One can see the film (but alas, not fullscreen) by scrolling down on the above page.

We thought we had a culture war before. No, may we beg to differ. That culture war was no more than pissing in the pool. The compulsion of LiveLeak to submit is a new stage in an emerging culture war with the Luciferic/Sorat-inspired ideology from the pit of Hell.

Every awake human being should see this 15-minute film.

Rick Darby said...

I wondered how long it would take for LiveLeak to be threatened into submission.

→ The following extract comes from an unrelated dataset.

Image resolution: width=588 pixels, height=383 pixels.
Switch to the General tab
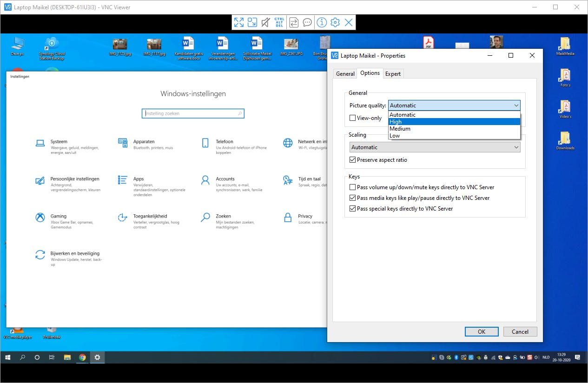click(345, 73)
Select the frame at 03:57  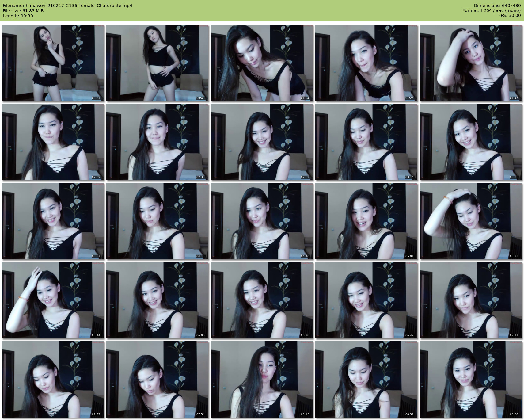(52, 221)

But Fitna can't be stopped now. Thousands or tens of thousands have downloaded it onto their hard drives and will pass it from hand to hand (metaphorically), in our modern version of the Soviet underground's samizdat. Incredible, isn't it, that we've reached a point where a video denouncing tyranny has to be distributed by subterfuge, when you can get on the 'Net and gorge on pornography any old time.

I can no longer doubt that either dhimmitude or civil war is coming.

Michael Tams said...


I saw the film too, and share your thoughts; it was at once too much and totally necessary. As you note in your post the demographic storm is really the endgame, and I sadly share your pessimism that war is coming. An excellent post, notwithstanding the depressing nature of the subject matter.